Hij ging naar Pilatus en vroeg het lichaam van Jezus.
Hij haalde het naar beneden,
wikkelde het in lijnwaad
en legde het in een graf
dat in de rots was uitgehouwen
en waarin nog nooit iemand gelegen had.
Het was de dag der Voorbereiding,
de sabbat lichtte al aan.
De vrouwen die met hem uit Galilea gekomen waren,
volgden hem
en zagen de groeve
en hoe zijn lichaam werd neergelegd.
Zij keerden terug
en bereidden geurige zalven en mirre.
Op de sabbat rustten zij, volgens de opdracht.
Toespraak
1.
Ons feest van eieren en hazen, van lentekou en gele narcissenvelden, ons Pasen, wortelt in het bijbels-joodse pesachfeest, het feest ter gedachtenis aan uittocht en bevrijding uit slavernij, angst, vreemdelingschap – uittocht naar een nieuwe wereld.
Pesach werd in het Aramees, de volkstaal van het Midden-Oosten rond het begin van onze jaartelling, de geboortetaal van Jezus van Nazareth – pesach werd in het Aramees pascha: pascha/pasen, dat zijn klankverschuivingen die wij herkennen.

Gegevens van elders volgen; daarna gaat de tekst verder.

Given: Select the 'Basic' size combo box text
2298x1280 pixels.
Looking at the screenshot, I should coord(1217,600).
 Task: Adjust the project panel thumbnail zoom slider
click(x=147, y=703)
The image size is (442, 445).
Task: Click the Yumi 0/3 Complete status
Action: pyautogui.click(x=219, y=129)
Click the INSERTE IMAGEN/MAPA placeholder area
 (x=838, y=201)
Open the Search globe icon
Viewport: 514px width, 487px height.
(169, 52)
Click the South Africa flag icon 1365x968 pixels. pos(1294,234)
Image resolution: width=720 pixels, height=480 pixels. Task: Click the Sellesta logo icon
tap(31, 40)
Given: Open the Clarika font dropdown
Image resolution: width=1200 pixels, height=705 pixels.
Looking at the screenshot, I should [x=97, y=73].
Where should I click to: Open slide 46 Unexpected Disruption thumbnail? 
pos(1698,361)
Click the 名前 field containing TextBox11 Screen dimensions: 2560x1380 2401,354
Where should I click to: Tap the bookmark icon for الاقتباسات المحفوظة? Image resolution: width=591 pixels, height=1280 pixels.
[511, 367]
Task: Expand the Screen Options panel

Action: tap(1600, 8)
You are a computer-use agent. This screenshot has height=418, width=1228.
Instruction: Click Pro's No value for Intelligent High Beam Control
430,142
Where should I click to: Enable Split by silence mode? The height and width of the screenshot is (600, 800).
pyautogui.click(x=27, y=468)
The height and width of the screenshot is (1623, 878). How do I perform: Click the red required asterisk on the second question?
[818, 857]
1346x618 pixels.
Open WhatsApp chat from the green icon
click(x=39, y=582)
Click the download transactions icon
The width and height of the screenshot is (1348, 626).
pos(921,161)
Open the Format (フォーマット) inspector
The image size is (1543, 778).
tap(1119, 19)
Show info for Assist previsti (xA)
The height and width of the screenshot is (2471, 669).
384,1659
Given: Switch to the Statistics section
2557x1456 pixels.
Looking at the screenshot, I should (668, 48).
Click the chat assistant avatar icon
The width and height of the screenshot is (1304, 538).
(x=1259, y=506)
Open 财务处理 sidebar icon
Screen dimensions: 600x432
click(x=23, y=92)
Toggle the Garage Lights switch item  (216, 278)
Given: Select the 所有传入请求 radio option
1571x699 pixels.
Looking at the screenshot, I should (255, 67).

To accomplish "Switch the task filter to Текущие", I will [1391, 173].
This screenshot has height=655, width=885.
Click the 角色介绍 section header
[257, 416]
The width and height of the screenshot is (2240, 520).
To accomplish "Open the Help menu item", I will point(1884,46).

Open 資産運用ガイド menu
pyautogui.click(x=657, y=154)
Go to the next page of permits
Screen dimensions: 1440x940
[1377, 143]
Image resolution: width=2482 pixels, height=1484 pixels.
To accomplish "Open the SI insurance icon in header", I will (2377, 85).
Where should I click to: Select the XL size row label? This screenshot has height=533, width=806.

Pasen, van oorsprong het feest van de Uittocht die in de bijbelse psalmen, de een na de ander, bezongen wordt: ‘Toen Israël wegtrok uit Angstland-Egypte … de zee zag het en vluchtte … Uw rechterhand dreef ons de diepte der zee in, als een muur stond het water.’ Uittocht naar een nieuwe, komende wereld: zo gaan wij het vieren dit uur.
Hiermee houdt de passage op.